Trotz der dargestellten rechtlichen sicheren Lage für Fach- und Arbeitskräfte ist es nachvollziehbar, dass die derzeitige Debatte zu Fragen und Unsicherheiten oder sogar irreführenden Signalen führen kann. Während andere Länder bereits effizientere Systeme etabliert haben, kommen in Deutschland Gedankenexperimente zu Massenabschiebungen zu Tage. Kein schönes Zeichen für ein Land, das dringend Fach-und Arbeitskräfte braucht, um international wettbewerbsfähig zu bleiben.

Die Signalwirkung einer Willkommenskultur darf nicht unterschätzt werden, da die Überlegung, sich in einem Land niederzulassen, nicht nur die Fach – oder Arbeitskraft betrifft, sondern im Zweifel eine ganze Familie.

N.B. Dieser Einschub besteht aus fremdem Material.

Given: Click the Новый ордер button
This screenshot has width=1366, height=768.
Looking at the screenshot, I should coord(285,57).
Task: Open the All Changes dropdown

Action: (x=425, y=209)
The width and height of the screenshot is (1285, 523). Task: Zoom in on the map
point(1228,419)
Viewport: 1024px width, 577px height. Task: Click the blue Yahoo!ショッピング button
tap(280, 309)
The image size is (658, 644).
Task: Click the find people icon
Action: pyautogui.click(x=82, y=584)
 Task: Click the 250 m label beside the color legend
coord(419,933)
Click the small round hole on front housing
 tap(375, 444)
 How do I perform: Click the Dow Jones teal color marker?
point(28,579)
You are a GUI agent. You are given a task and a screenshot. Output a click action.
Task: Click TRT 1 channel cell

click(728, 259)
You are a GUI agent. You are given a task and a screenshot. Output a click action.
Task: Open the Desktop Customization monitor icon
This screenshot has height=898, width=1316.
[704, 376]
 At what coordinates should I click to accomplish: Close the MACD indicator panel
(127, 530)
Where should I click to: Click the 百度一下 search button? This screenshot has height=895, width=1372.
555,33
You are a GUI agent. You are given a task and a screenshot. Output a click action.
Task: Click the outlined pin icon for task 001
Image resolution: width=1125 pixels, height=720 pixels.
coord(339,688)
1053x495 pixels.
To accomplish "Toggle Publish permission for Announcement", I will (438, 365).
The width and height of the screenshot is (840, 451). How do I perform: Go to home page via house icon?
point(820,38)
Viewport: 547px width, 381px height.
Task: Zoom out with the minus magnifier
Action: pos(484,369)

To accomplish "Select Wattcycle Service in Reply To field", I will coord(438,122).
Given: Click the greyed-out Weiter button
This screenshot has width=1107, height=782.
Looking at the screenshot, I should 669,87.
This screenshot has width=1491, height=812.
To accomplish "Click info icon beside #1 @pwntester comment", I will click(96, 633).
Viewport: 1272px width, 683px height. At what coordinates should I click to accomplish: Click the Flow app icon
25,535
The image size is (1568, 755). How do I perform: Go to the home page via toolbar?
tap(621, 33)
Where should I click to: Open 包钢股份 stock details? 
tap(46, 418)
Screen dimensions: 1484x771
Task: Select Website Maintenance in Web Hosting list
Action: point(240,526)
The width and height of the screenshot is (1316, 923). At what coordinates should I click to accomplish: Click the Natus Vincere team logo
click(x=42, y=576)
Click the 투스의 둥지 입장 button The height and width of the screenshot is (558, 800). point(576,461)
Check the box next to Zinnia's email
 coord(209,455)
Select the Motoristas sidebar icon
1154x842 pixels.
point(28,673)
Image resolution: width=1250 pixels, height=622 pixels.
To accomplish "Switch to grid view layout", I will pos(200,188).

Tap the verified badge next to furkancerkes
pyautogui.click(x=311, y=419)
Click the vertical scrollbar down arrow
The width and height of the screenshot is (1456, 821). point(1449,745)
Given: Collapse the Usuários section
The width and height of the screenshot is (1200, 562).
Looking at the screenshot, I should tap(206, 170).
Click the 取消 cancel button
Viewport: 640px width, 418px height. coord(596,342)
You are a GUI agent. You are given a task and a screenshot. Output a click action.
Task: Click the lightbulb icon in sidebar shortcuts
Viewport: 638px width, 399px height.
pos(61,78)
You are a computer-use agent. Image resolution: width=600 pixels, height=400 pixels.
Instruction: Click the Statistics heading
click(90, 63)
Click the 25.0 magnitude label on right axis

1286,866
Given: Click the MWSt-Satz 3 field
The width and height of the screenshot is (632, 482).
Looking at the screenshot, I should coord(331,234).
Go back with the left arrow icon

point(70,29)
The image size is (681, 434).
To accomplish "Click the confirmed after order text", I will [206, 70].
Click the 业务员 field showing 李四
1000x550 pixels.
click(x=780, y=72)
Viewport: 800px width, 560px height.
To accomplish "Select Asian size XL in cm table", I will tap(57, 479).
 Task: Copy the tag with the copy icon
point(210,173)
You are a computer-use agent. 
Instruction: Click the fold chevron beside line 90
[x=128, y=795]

Aufenthaltsrechtliche Sicherheit: Höchste Zeit für die richtigen Signale

Die Politik muss bürokratische Prozesse vereinfachen und weitere Lösungen entwickeln, um Fachkräfte aus dem Ausland anzuziehen und den Wirtschaftsstandort Deutschland langfristig im internationalen Talentwettbewerb zu stärken. Dafür muss vor allem eine erfolgreiche Willkommenskultur gelebt werden – und zwar von jedem Teil der Gesellschaft. Auch Unternehmen sind gefragt. Sie könnten ihre Wirtschaftskraft nutzen und ihren Bedarf an gut ausgebildeten Fach- und Arbeitskräften noch deutlicher machen: Wir brauchen ausländische Fachkräfte und das besser gestern als morgen!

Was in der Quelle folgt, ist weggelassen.